▶ [Text]
::::::

Strange problem. Maybe someone can give some insight.
Scenario 1. I have a TBitmap in memory that is written to while complex calculations take place to calculate the color of each pixel. Every so often (usually after every horizontal line that the bitmap is filled) the TBitmap is drawn to an image on a form (image1.Canvas.Draw(0, 0, TBitmap). Most of the time this works fine, but I noticed that if there are many slow complex calcs for each bitmap line (say taking more than 30 secs or a minute to calculate) then the main form has a momentary "flicker" that somehow erases the bitmap, so then the image.draw call only draws the latest calculated line and the first y lines are blanked out in the bitmap. I got around this by locking the bitmap prior to calculations.
Scenario 2. This is the main hassle. I am writing to a TMemoryStream rather than a bitmap. Same deal. Calculations take place to calculate each pixel value and then each pixel value is written to the TMemoryStream with memstream.Write(bytevalue, 1) during the process. At the end of all the calculations I save the stream to a bitmap with memstream.SaveToFile('whatever.bmp') and then free the stream with memstream.Free. If the calculation is quick then the stream saves no matter what size (i am doing tests with 10000x10000 dimensions).
I can even tell the resulting file will be corrupt as the main application window/form does have a slight flicker like it is being repainted. When that happens it is as if every handle to bitmaps and TMemoryStream is killed/refreshed so the existing data is corrupted.
Any ideas? This really sucks. Especially when each single image can take an hour to create only to find that when it finishes something in the background happened and corrupted the bitmap or TMemoryStream.
Is there any way I can lock a TMemoryStream handle like I can with a bitmap? That may help. Or some declaration to tell Delphi "Don't mess with my objects, even if it looks like the app is taking too long"
Or does anyone know the back end reason inside Delphi that causes this to happen.
The TMemoryStream is created inside the procedure that does all the calculations so is a local object. With the bitmap issue the bitmap was a global variable outside the procedure and it happened, so I don't think that is the cause.
This is also under Windows 7, but I noticed the original bitmap issue under Vista.

::::::

▶ [Entries provided]

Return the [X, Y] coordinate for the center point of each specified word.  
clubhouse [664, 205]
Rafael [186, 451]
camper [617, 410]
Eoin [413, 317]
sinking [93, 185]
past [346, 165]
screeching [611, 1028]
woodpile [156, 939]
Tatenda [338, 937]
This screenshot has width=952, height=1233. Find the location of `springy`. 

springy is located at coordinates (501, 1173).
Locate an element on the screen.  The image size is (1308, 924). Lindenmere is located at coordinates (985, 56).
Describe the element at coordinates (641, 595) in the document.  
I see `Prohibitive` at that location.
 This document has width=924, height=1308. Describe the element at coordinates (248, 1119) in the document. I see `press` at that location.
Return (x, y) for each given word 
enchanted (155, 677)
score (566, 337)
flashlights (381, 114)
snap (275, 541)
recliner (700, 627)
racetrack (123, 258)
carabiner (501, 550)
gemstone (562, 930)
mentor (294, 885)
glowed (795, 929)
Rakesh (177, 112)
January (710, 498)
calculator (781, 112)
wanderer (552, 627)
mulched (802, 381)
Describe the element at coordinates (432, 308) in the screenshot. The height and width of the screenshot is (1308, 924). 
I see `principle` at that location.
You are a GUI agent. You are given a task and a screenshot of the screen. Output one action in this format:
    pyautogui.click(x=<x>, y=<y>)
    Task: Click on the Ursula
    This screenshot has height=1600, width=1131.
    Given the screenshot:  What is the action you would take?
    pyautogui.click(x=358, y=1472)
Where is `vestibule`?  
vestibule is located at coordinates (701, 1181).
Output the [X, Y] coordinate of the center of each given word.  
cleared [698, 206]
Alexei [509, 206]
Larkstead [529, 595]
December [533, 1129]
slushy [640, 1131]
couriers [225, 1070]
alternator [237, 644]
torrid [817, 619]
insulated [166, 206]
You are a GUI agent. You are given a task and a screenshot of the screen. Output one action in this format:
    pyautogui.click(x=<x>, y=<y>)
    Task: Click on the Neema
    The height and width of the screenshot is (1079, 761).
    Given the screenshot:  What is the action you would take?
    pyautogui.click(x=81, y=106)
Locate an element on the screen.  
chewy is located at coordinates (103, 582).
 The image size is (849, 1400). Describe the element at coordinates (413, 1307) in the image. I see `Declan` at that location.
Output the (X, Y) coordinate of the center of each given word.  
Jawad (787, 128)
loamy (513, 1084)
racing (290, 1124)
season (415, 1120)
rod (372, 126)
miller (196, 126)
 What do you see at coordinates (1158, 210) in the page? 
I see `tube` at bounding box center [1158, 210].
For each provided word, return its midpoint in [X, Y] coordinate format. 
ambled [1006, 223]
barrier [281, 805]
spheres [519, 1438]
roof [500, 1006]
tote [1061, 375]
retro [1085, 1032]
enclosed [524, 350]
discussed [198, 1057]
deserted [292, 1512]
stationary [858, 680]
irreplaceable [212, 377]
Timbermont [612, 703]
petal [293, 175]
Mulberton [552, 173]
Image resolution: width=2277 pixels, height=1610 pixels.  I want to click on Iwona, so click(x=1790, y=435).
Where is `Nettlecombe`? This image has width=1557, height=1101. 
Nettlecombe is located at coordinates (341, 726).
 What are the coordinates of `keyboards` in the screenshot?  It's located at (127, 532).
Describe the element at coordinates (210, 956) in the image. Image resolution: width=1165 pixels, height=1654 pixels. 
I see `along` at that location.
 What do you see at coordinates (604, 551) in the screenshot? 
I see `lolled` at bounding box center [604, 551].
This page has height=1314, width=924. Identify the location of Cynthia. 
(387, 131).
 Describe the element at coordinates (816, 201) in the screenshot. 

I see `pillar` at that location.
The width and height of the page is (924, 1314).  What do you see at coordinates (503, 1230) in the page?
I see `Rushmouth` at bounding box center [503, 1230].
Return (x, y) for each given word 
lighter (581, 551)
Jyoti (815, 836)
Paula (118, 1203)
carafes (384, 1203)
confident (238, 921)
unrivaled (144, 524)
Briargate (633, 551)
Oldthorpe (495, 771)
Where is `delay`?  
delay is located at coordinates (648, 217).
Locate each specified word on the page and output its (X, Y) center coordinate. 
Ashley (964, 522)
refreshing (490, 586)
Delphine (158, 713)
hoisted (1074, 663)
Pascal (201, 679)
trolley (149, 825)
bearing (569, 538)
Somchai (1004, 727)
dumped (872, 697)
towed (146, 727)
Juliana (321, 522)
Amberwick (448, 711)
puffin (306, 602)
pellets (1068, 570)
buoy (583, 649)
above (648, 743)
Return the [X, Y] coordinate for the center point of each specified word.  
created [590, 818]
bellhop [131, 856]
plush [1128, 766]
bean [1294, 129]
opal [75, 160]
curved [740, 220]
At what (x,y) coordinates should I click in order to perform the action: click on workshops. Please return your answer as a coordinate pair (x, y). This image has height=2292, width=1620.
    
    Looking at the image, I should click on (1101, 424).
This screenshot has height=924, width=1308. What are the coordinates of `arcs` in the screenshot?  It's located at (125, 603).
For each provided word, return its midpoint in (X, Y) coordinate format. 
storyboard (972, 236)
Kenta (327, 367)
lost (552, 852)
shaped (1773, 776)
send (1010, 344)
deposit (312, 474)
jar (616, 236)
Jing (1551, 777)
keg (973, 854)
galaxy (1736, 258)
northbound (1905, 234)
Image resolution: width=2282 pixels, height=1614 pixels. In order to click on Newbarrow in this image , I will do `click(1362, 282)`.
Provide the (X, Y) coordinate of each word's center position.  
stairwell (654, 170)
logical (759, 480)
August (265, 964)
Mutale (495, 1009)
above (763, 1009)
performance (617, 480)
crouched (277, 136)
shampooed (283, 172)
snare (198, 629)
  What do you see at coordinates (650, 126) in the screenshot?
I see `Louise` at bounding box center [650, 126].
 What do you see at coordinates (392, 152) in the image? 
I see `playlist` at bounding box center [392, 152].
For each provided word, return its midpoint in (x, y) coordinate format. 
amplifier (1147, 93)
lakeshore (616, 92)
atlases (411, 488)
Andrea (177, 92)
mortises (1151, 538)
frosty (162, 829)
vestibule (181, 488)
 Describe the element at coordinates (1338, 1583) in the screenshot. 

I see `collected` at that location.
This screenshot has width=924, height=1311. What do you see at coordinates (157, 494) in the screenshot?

::::::

Write the next part of the post about Delphi bitmaps and memory streams getting corrupted during long calculations, starting after its last sentence.

Update 1:
Sorry for not using the comments, but there is the restirction on text size...
In reply to Remy (and anyone else reading this)...
Single threaded. For the memorystream it works fine for 5000x5000 resolution if the calculations are quick, but fails if the cals are slow.
As a basic framework the code is along the lines of
SetupMemorystream;
for y:=0 to height do
for x:=0 to width do
DoCalcs;
SetByteValue;
end;
end;
SaveStream;
If the DoCalcs is relatively speedy then all goes to plan. If it is slow then I get the TMemoryStream corruption and the resulting bitmap the stream is saved to is corrupt.
This was identical with using an in memory TBitmap until I discovered I could lock the bitmap which stops Delphi and/or Windows reallocating a new handle to it "when it wants to" which corrupts the data inside the bitmap.
This is too much of a coincidence to not think the same issue is not happening with the TMemoryStream and its handle.
Update 2:
One more maybe helpful bit of info.
When the TMemoryStream saves OK the resulting file (for a 5000x5000 bitmap) is 75,000,054 bytes in size.
When the saved stream is corrupt it seems to be a random value (of the size from when the handle was corrupted until the stream is saved). Example sizes have been 22 MB and 9 MB.
When I look at the resulting files is a hex editor it shows that the start of the files are correct with the header chunks, but the tail ends get truncated somehow.
This is so bizarre. Anyway I can absolutely for sure flush a TMemoryStream after a SaveToFile call and before freeing it?